Forty Days of Music V

Tyler Versluis   -  

In 2013 I had an intense musical experience in a church basement in Ottawa. The JACK String Quartet performed the third string quartet by Austrian composer Georg Friedrich Haas, which according to strict instructions by the composer, must be performed in total darkness. For those who have experienced total darkness- in a sensory deprivation tank or elsewhere- the sensation is akin to being “buried alive”, as music critic Alex Ross mentions.

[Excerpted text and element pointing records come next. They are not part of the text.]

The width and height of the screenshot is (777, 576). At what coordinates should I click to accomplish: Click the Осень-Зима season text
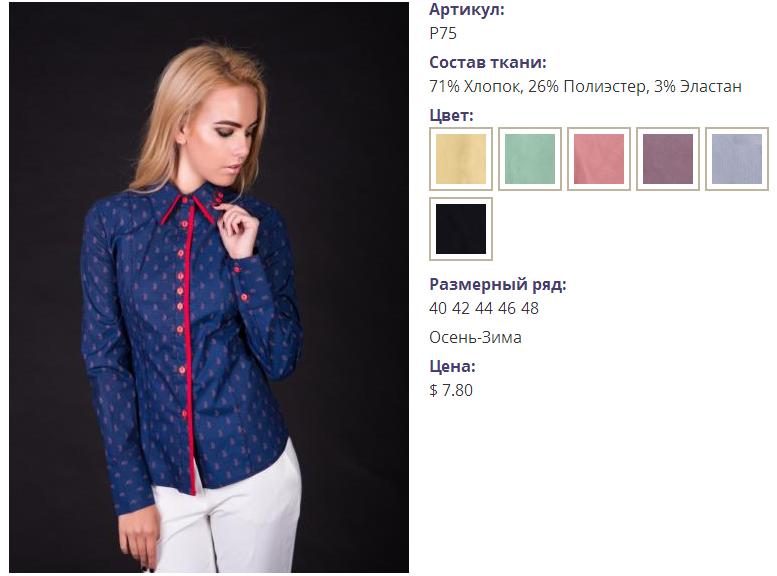click(475, 338)
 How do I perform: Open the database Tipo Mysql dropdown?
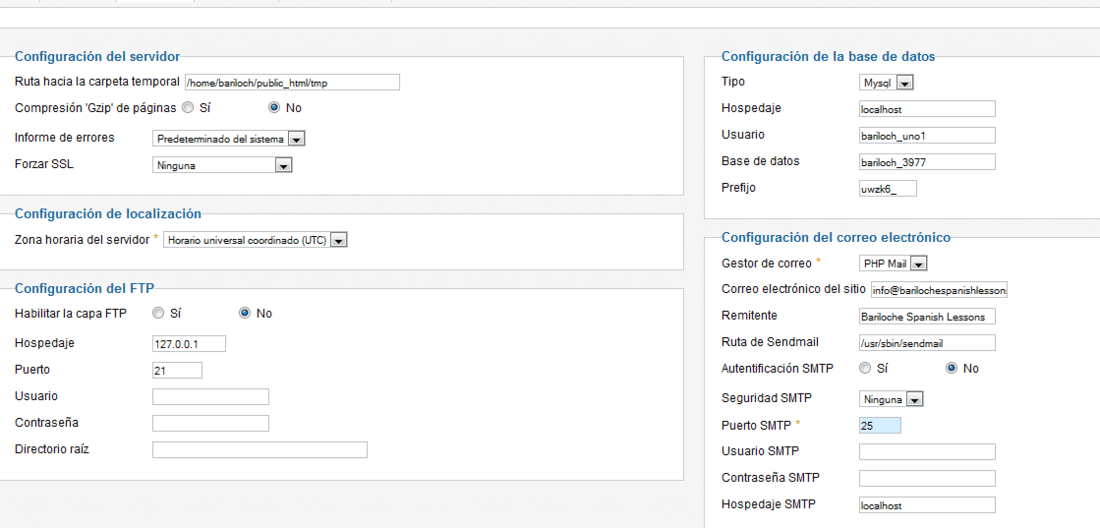885,83
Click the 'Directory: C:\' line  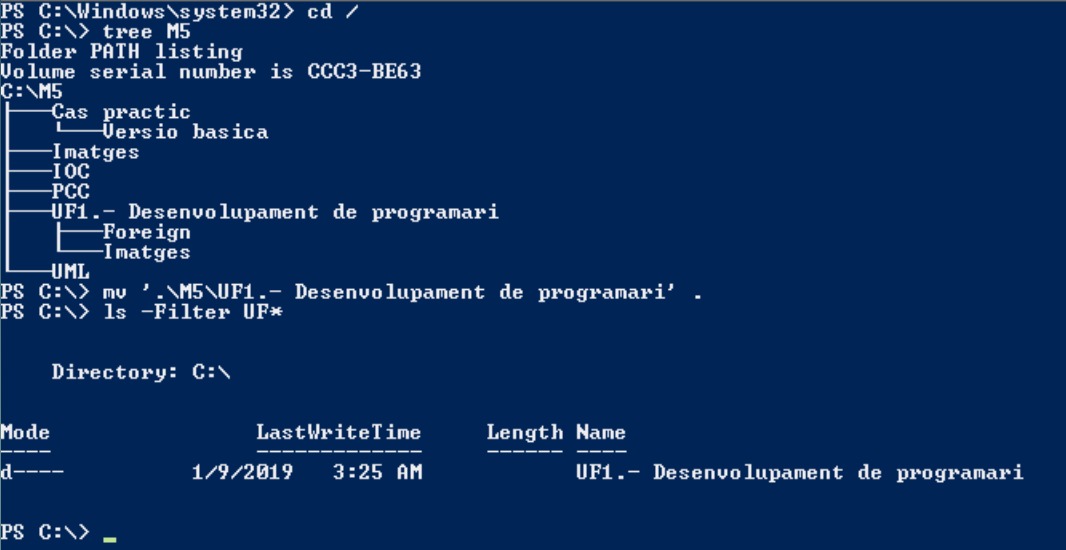pyautogui.click(x=141, y=372)
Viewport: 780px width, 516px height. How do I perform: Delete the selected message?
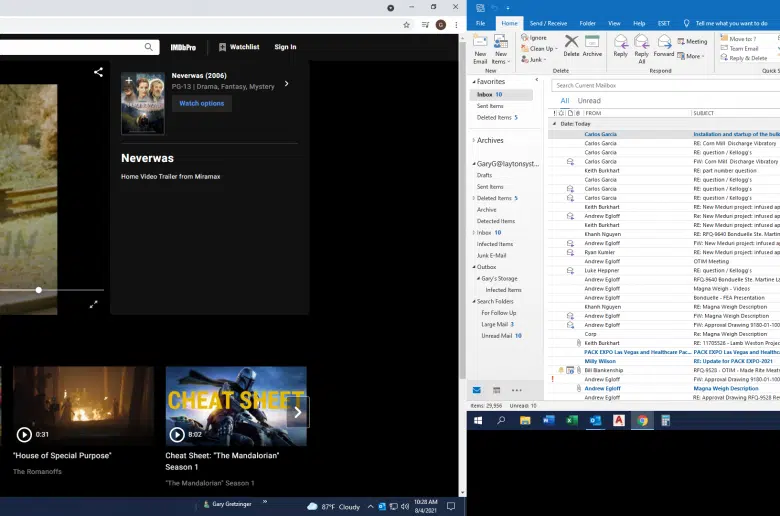[x=571, y=46]
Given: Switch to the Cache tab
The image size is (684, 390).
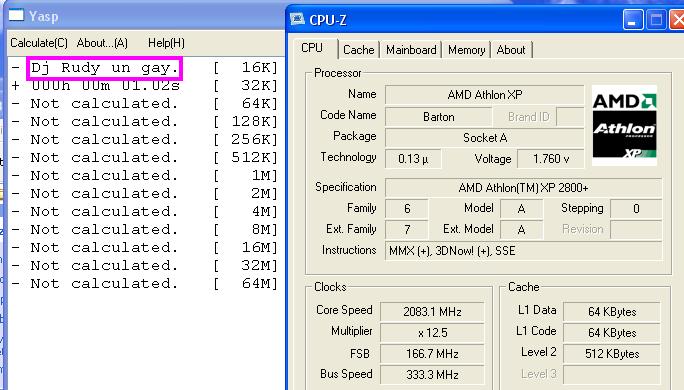Looking at the screenshot, I should [359, 50].
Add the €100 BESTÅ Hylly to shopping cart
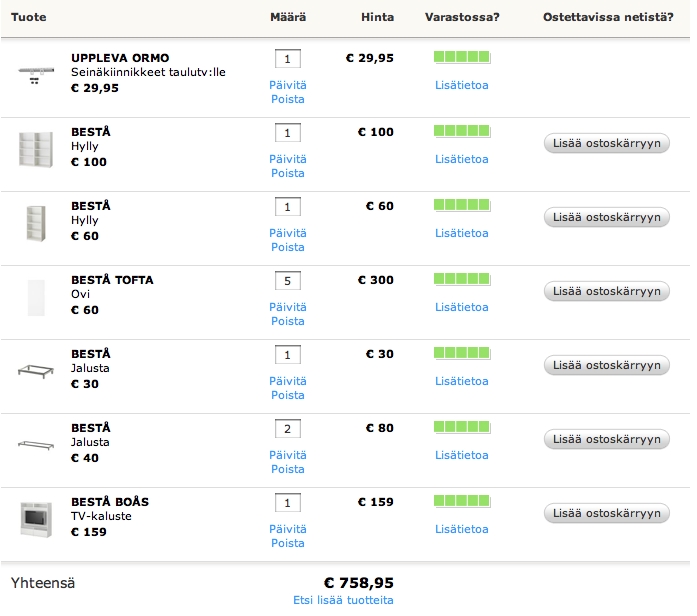The height and width of the screenshot is (616, 697). pyautogui.click(x=606, y=143)

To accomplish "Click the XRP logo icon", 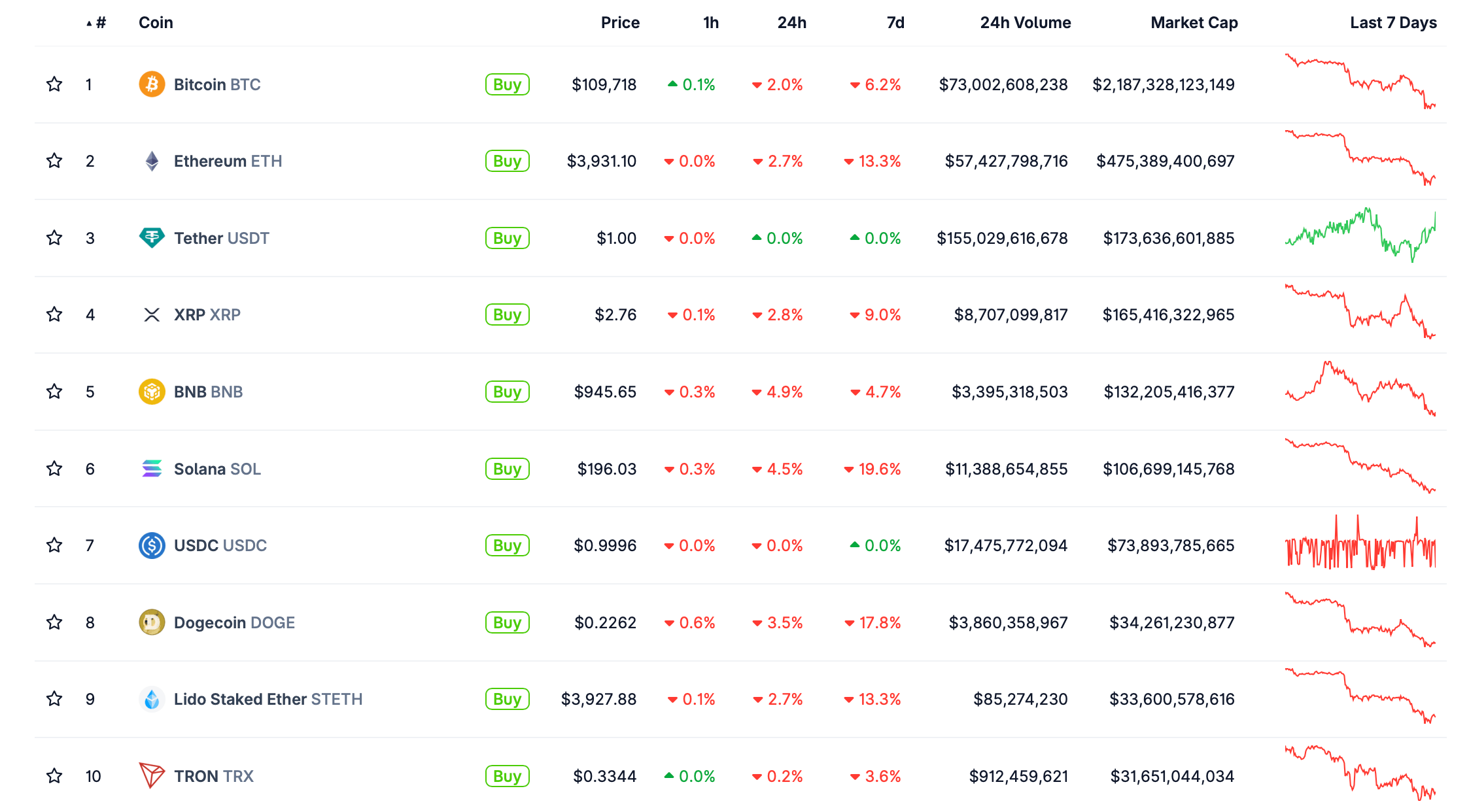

It is not totally obvious what Haas was attempting to evoke with this work, but the quartet is subtitled “In iij. noct.”, a reference to the Third Nocturn in the Tenebrae service , and the ending of the quartet contains a musical quote from Gesualdo’s Tenebrae Responsories, the text of which reads:

 

He was brought as a lamb to the slaughter,

And when he was evil entreated

He open’d not his mouth:

He was delivered up to death,

That he might give life to his people.

He hath poured out his soul unto death,

And he was numbered with the transgressors:

That he might give life to his people.

 

Darkness is sometimes necessary if we want to appreciate light. In fact, darkness and suffering are important elements in Christian art and music, because they reflect our human experience as sinners. If we omit this darkness, from our worship and music, our life, our worship becomes shallow. In the last instalment of this blog series, we turn to the Orthodox traditions of Holy Week, which encapsulate this darkness of the season.

 

The Lord’s Lamentations (with fragments of Psalm 118), sung by Byzantion Choir, Iasi, Romania.

 

The Lord’s Lamentations are lengthy liturgical hymns sung during Holy Week in Orthodox churches. In this interpretation, the Lamentations are set to a traditional Romanian melody and interspersed with verses of Psalm 118 (119 in most Protestant Bibles). In general, the Romanian Orthodox church has stuck close to the Byzantine style of church music, which is monophonic chant accompanied by an ison, a drone note.

 

Blessed art You, O Lord! Teach me Your statutes.

Blessed are the blameless in the way who walk in the law of the Lord.

In a tomb they laid You, O Christ the Life. The angelic hosts were overcome with awe and glorified Your condescension.

Blessed are those who search out his testimonies; they shall search for Him with their whole heart.

O Life, how can You die? How can You dwell in a tomb? Yet by Your death You have destroyed the reign of death and raised all the dead from Hell.

 

The Betrayal of Judas, Gyorgy Sviridov (1915-1998), sung by the Kyiv Chamber Choir “Credo”

Continuing the Orthodox theme, we listen to a hidden jewel of Russian music, a hymn from the Maundy Thursday liturgy by Gyorgy Sviridov. Through his music, Sviridov attempted to reconcile the entire history of the Russian school of music: his music contains influence from Mussorgsky, Tchaikovsky, Shostakovich, and most important, the choral music of Rachmaninoff. The music, however, is undoubtedly modern, though rooted in tonality: thick chords, indicative of the Russian choral tradition, contain pungent dissonances and a knack for innovative sonority. The music sets the betrayal of Jesus by Judas, the climax of the Maundy Thursday liturgy.

 

When the glorious disciples were enlightened at the washing of their feet before the supper, the impious Judas was darkened by the disease of avarice, and to the lawless judges he betrayed You, the Righteous Judge.

Behold, this man because of avarice hanged himself. Flee from the insatiable desire which dared such things against the Master!

 

The coda lessens the intensity of this betrayal, and ends on a series of slow luminous chords, acknowledging the providence of God, even in this dark moment of Christ’s life:

 

O Lord Who deals righteously with all, glory to You!